Selected text:
▶

The digital marketplace server 350 may include a cryptographic key generator 321. The cryptographic key generator 321 generates a key pair 322 including a public key 324 and a private key 326, which may both be associated with a particular component 330 of the native application 332. The updater 320 may send the digital marketplace server 350 a file, such as a .ZIP file, containing binary content for the update 328, via the network 310. The updater 320 may send the file encrypted with the public key 324.
The digital marketplace server 350 may store a private key 326 in a data store 352, which may be a secure data store. A centralized webstore such as the digital marketplace server 350 may store various components and associated updates, which may each be signed by a unique private key. The private key 326 may be used, for example, to verify the authenticity of the update 328 before it is distributed to a device such as the device 130A shown in FIG. 1.
As one example, the digital marketplace server 350 may utilize the private key 326 to verify the update 328 for the component 330 that was received from the updater 320. The digital marketplace server 350 may use the private key 326 to verify that the update 328 relates to a verified component 330 that is stored in the data store 352. The digital marketplace server 350 may then generate a packaged binary 360, such as a .CRX file, to distribute the update to devices, for example by sending the update directly to the devices, or by sending the update using another download server (not shown). In various implementations, the digital marketplace server 350 may use the private key 326 to sign the packaged binary 360.
FIG. 4 is a flowchart illustrating a process for a system to distribute components of a native application. The process illustrated in FIG. 4 may be performed at least in part by the system 100 shown in FIG. 1, for example using the digital marketplace server 150 and the updater 102A. The system may provide a staged release of multiple components of a native application (410). The native application may be, for example, the native application 132B shown in FIG. 1. The multiple components may include components 134B, 136B, 138B, and 140B shown in FIG. 1. Each of the multiple components may be associated with a unique private key (412) such as the private key 326 as described above with respect to FIG. 3. The native application may be a web browser (414).
The system may update at least one of the multiple components over multiple channels (420). For example, as described above with respect to FIG. 2, the system may push an Update A at time 212 over a first channel (not shown), and may push an Update B at time 222 over a second channel (not shown). Alternatively or additionally, the system may push Update A and Update B over the same channel, but at different times.
Implementations may include one or more of the following features, alone or in combination with each other. The system may update the at least one of the multiple components without an update of another of the multiple components (422). For example, as described above with respect to FIG. 2, the system may push an update for component A without pushing an update for component C (not shown). The update, such as the Update A, may be released to a percentage of users of the native application (424). For example, the update may be released to 10% of users at a time. In some examples, the update may be released on a regular schedule, such as to 10% of users each hour until 100% of users are reached. In other examples, a developer or team may designate percentage of users without any scheduled updates. The schedule(s) may be decentralized such that various teams may adjust various aspects of the schedule(s) for one or more components. Further, updates are not required to performed in a particular sequence. In some examples, less than 100% of users may receive an update for a particular component. Other variables may be used, such as pushing an update to all users or devices located in the United States, or to all users or devices located in Japan.

◀

Data listing:
▶

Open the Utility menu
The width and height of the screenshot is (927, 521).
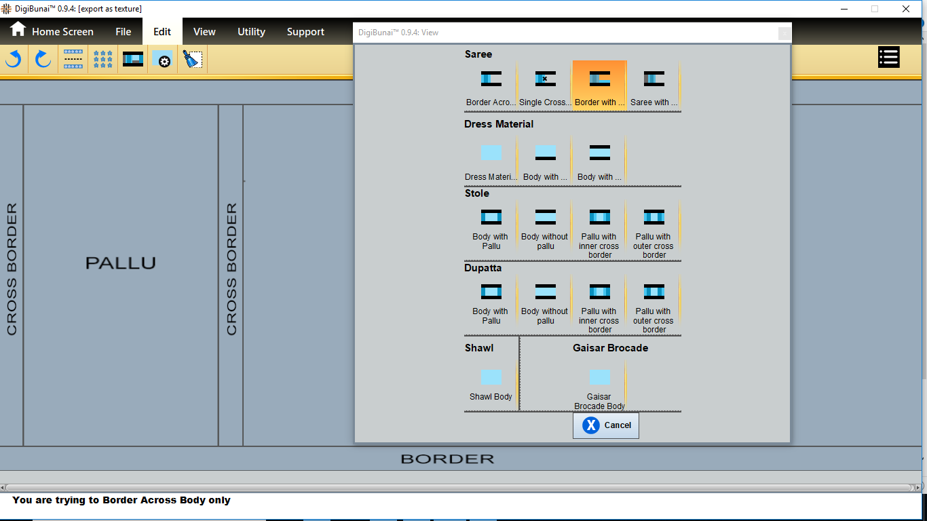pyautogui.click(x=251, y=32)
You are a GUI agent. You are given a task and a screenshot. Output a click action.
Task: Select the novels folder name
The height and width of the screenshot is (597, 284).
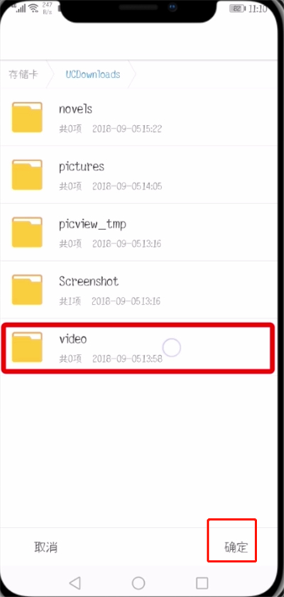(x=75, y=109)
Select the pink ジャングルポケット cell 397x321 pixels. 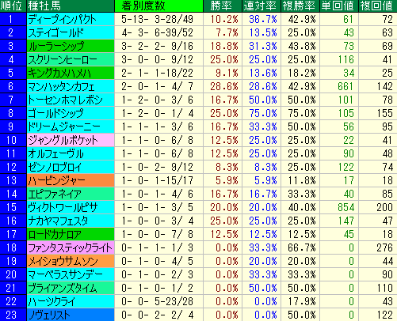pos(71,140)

◀
▶

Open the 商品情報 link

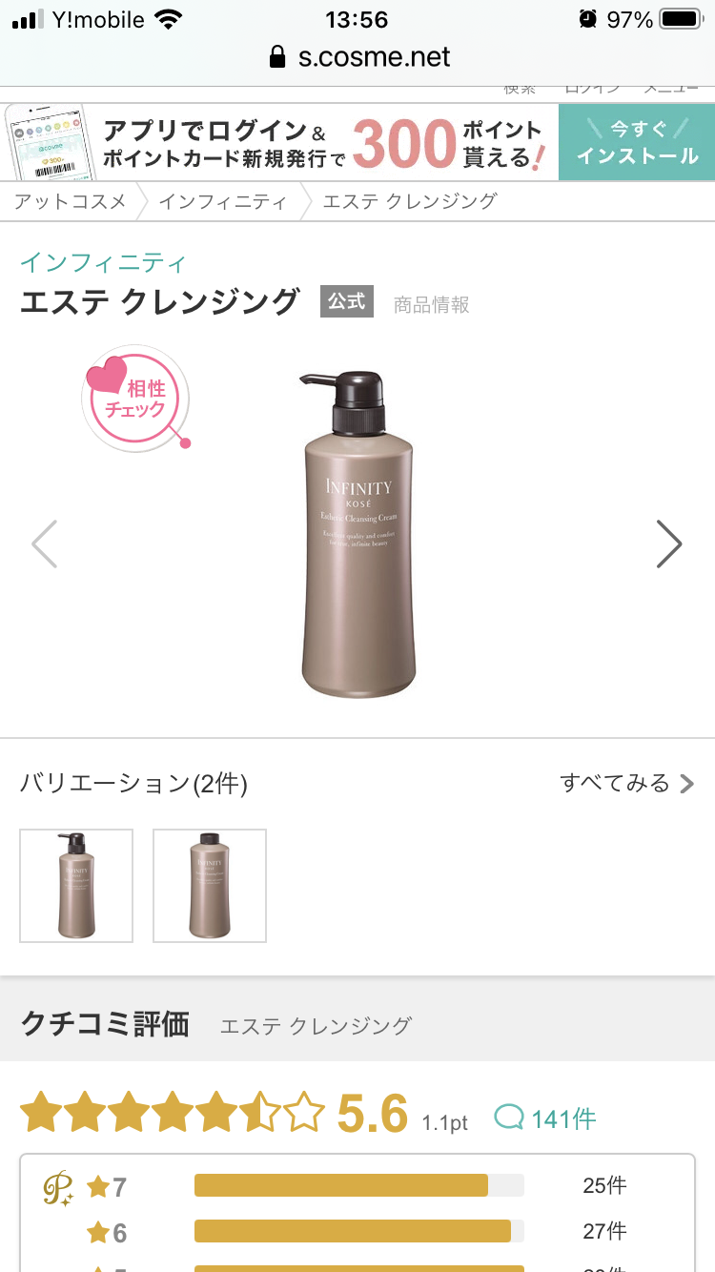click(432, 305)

◀

In the text on distributing native application updates, what file type is given as an example of the packaged binary 360?

A .CRX file.